Data center execs aren't jolted by rising utility bills

17.01.2006
Utility costs are shooting up because of tight fuel supplies, and that could be bad news for data center owners, who sometimes pay for electricity by the megawatt.

The rising electricity costs may prompt some IT shops to become more aggressive about energy conservation and the adoption of systems that use low-power chips and variable-speed motors. But several data center managers said last week that energy costs aren't one of their biggest concerns and that the ongoing increases are unlikely to lead to a relocation of IT facilities to regions where power is less expensive.

Baltimore-based Thomson Prometric, a testing and assessment services firm that is part of The Thomson Corp., is moving its data center. But the new facility will be located just three miles from the existing one because the company doesn't want to lose its IT workers, said Bob Williams, who runs the data center.

The monthly electric bill to run Thomson Prometric's 1,000-server data center is about US$15,000. Williams said he's concerned about possible rate increases that could follow deregulation efforts in Maryland and the recent purchase of the main Baltimore utility by Constellation Energy Group Inc. in Juno, Fla. But he said other issues, such as the reliability of power supplies, are more important.

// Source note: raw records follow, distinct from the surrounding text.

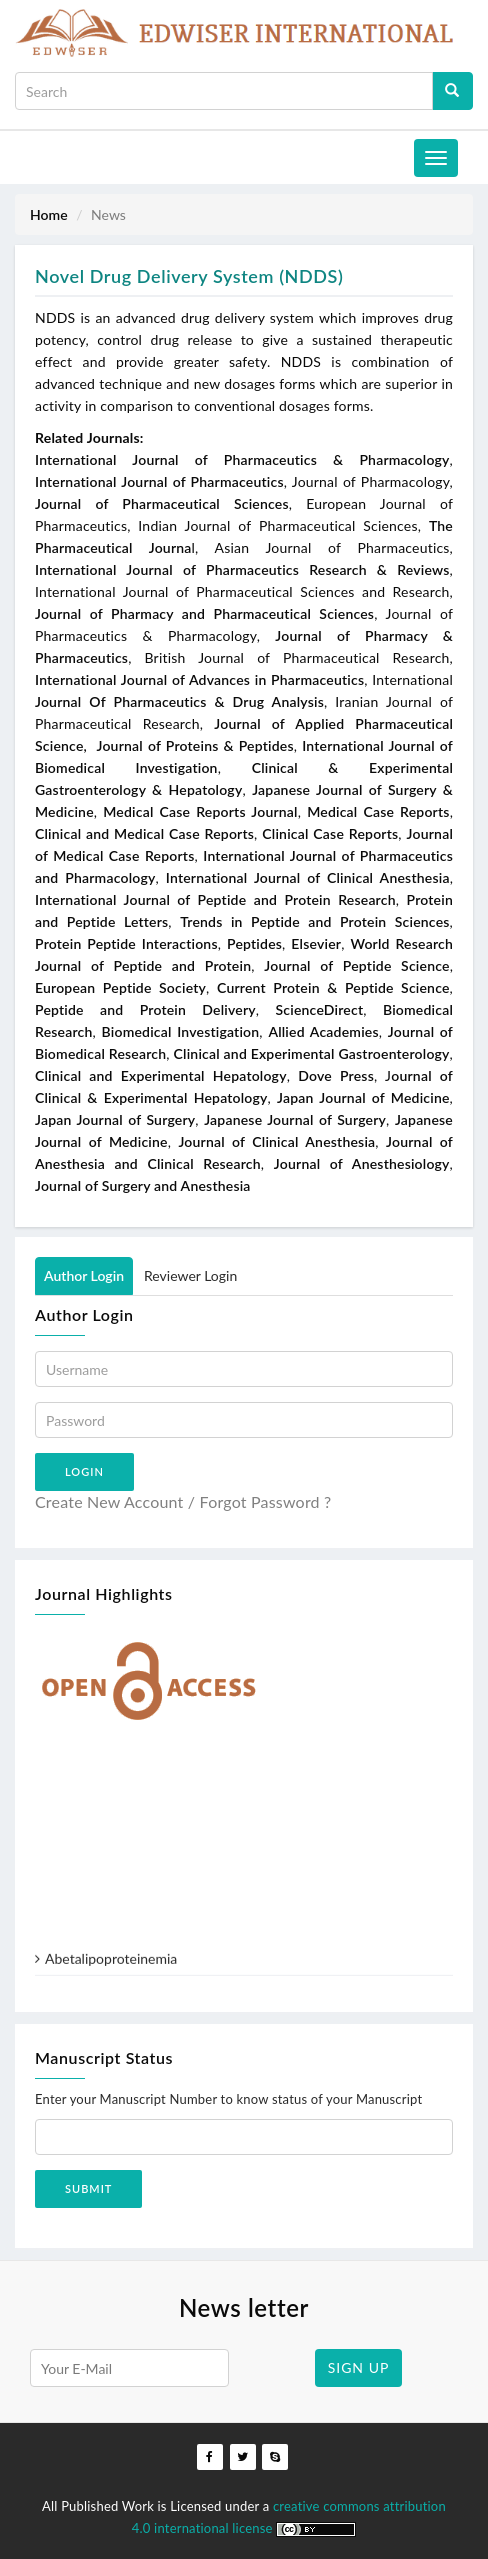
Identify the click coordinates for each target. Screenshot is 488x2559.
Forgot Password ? (266, 1501)
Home (49, 214)
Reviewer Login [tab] (190, 1275)
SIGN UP (359, 2367)
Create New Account (109, 1501)
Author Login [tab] (84, 1275)
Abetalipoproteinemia (111, 1965)
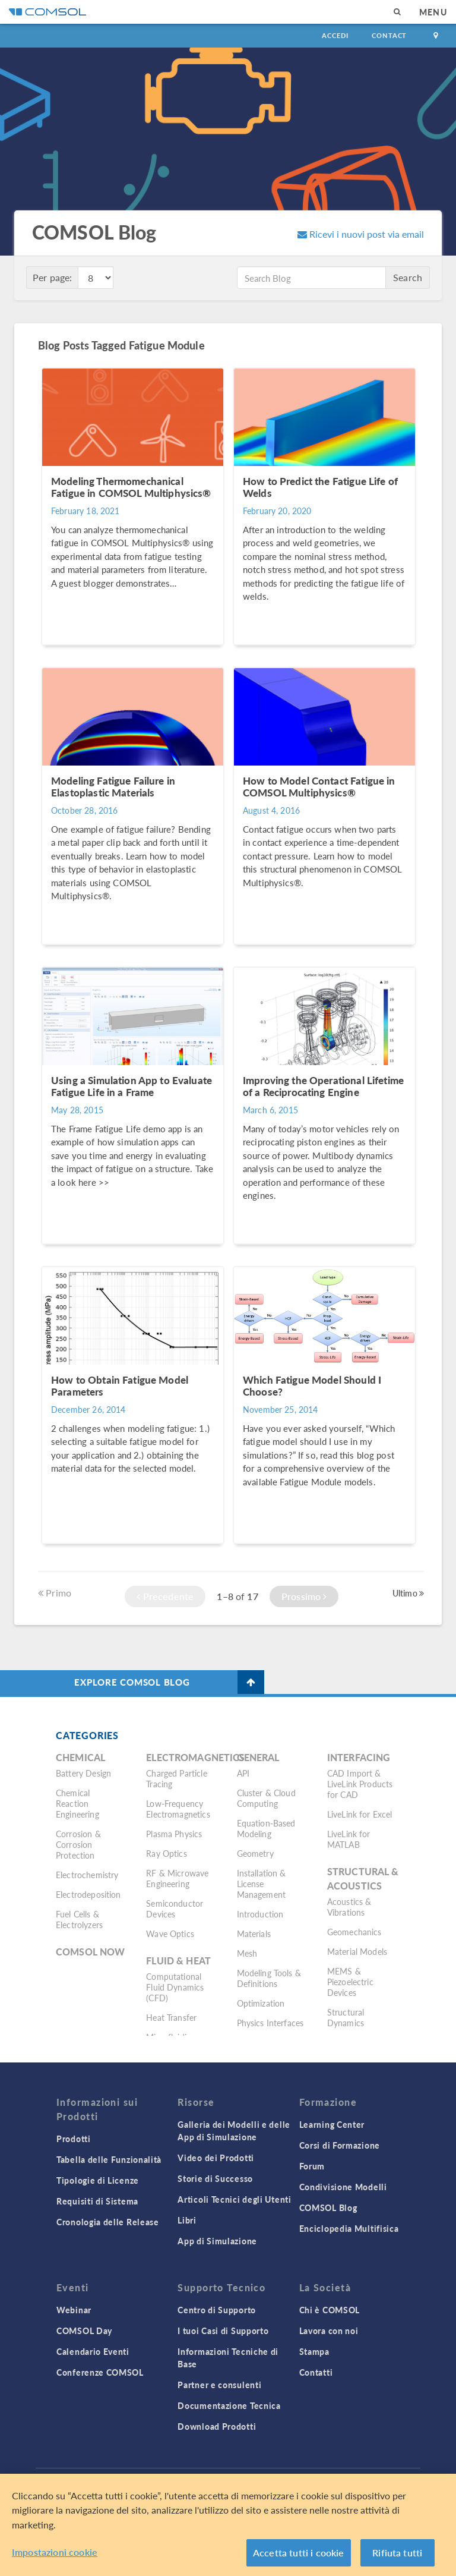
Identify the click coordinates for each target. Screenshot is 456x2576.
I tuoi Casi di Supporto (223, 2330)
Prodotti (73, 2138)
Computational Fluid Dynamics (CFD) (175, 1987)
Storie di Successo (215, 2178)
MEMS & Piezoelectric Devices (350, 1981)
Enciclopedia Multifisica (349, 2228)
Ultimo (408, 1593)
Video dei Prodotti (216, 2158)
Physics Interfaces (270, 2023)
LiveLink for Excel (359, 1814)
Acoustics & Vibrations (349, 1906)
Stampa (314, 2351)
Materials (254, 1933)
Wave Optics (170, 1933)
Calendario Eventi (92, 2351)
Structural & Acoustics (363, 1878)
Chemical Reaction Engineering (77, 1803)
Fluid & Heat (178, 1960)
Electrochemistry (87, 1875)
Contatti (316, 2372)
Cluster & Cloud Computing (266, 1798)
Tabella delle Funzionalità (109, 2159)
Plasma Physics (174, 1834)
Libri (187, 2220)
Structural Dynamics (346, 2017)
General (258, 1757)
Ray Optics (166, 1853)
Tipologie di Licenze (97, 2180)
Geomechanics (354, 1932)
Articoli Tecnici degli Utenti (234, 2199)
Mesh (247, 1953)
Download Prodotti (217, 2426)
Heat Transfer (171, 2017)
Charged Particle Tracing (176, 1778)
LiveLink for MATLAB (348, 1839)
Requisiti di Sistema (97, 2201)
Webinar (73, 2310)
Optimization (261, 2003)
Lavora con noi (329, 2330)
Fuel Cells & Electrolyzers (79, 1919)
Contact (389, 35)
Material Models (357, 1951)
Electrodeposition (88, 1894)
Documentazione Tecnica (229, 2405)
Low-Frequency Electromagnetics (178, 1808)
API (243, 1773)
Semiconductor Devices (174, 1908)
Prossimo (304, 1596)
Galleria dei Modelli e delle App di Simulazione (234, 2130)
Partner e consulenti (219, 2385)
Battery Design (83, 1773)
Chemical (80, 1757)
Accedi (335, 35)
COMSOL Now (90, 1951)
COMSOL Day (84, 2330)
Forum (312, 2166)
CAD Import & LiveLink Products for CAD (360, 1783)
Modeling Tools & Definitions (269, 1978)
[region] (228, 2525)
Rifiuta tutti (397, 2552)
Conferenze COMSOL (100, 2372)
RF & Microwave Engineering (177, 1878)
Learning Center (332, 2124)
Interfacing (359, 1757)
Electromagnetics (195, 1757)
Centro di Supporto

"The cost [of electricity] is one thing," Williams said. "But an outage is devastating and will cost me a lot more than the increase in energy costs."

Bill Hunter, data center manager at a telecommunications company in the state of Washington that he asked not be identified, said the most important factors in locating data centers are environmental issues -- such as the risk of earthquakes, tornadoes or hurricanes -- and the avail-ability of reliable power, sufficient water supplies and skilled labor.